> Exercise goal: Can you copy out the passage on touring word for word, from "I’m often asked" up to and including "shut work outside."?

The week usually runs from Tuesday to Saturday with evening shows. The ballet company I worked for also did 2 matinees on a Thursday and Saturday as well, but that’s more unusual for an opera company; operas are vocally challenging, and doing two shows a day is too much. We would need a double cast of singers, which would be very expensive.

I travel from home to the venue usually by car – sometimes sharing and sometimes not. As an orchestra member I’m responsible for being in the venue in good time for the show on Tuesday night, and I can leave after the last show. On a Saturday night a lot of musicians take to the road to try and maximise the time at home before leaving for the next venue. There are other members of the company, for example, members of stage management and crew, who need to be in the venue for longer due to the get in and get out – in other words, the setting up in the new theatre, and the packing away to move to the next one.

I’m often asked whether the company members all stay together, whether it becomes like one big family. The short answer is no, we don’t all stay together. To be honest, we’re working colleagues, and some of us are friends and would choose to stay together, but it’s like any working company – you are thrown together with people you  wouldn’t necessarily be friends with if you met them outside of work. Once you find your friends within the orchestra or the company as a whole, you do tend to travel together, and perhaps book cottages or caravans together. However, you might book your own hotel room, because sometimes it’s nice to be able to go back to your own space, and shut work outside.

However, that being said, there is generally a social drink at the local pub after the show, or people meet for food, or to go to the cinema to while away the free hours. You’ll inevitably run into people pottering around the shops, or in the dressing rooms at the theatre when you go in to practise the repertoire that’s coming up.

I think the bottom line is that touring is best done whichever way you find that’s best for you. Some people will like their own hotels, some will share cottages. Some will drive, some will get the train. Some will go to the pub, some will go home for a cuppa. Some will practise during the day, some will shop, or go on long bike rides. Pretty much, it’s whatever you can do to make sure you are ready for work in the evening, and to help fill the time whilst you’re away missing your family and friends.

> Data records:
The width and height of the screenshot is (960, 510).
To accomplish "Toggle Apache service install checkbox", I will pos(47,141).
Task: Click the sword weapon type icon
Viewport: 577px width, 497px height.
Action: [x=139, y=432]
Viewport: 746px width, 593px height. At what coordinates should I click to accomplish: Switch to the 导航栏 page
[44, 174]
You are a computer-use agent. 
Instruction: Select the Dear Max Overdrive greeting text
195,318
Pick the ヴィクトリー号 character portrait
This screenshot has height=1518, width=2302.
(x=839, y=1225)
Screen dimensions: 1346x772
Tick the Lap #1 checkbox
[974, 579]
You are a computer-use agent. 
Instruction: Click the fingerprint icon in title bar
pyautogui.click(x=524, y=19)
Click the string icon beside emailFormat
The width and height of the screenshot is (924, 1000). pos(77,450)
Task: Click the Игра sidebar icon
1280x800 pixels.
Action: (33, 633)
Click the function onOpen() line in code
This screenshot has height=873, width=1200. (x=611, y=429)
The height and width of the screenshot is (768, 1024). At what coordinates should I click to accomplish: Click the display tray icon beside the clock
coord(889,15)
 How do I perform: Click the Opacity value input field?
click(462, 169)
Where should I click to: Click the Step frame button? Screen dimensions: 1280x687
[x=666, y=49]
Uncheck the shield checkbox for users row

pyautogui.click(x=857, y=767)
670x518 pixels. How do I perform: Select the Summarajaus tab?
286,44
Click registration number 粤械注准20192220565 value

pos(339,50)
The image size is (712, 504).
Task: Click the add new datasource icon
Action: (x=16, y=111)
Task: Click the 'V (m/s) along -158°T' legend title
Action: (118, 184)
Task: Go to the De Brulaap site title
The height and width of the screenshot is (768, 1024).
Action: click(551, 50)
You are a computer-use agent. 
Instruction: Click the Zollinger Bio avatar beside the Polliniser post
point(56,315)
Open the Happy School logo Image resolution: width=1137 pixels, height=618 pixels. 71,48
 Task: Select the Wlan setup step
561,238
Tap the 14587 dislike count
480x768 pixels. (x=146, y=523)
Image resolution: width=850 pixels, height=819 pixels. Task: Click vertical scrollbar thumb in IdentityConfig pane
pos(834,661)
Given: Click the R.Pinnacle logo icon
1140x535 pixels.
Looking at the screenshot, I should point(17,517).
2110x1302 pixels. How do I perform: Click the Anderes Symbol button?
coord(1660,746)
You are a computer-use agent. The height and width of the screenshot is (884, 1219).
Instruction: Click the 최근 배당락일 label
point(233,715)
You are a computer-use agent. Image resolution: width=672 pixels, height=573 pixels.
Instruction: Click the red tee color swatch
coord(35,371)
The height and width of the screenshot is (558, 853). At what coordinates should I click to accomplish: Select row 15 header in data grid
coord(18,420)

> Result below:
I’m often asked whether the company members all stay together, whether it becomes like one big family. The short answer is no, we don’t all stay together. To be honest, we’re working colleagues, and some of us are friends and would choose to stay together, but it’s like any working company – you are thrown together with people you  wouldn’t necessarily be friends with if you met them outside of work. Once you find your friends within the orchestra or the company as a whole, you do tend to travel together, and perhaps book cottages or caravans together. However, you might book your own hotel room, because sometimes it’s nice to be able to go back to your own space, and shut work outside.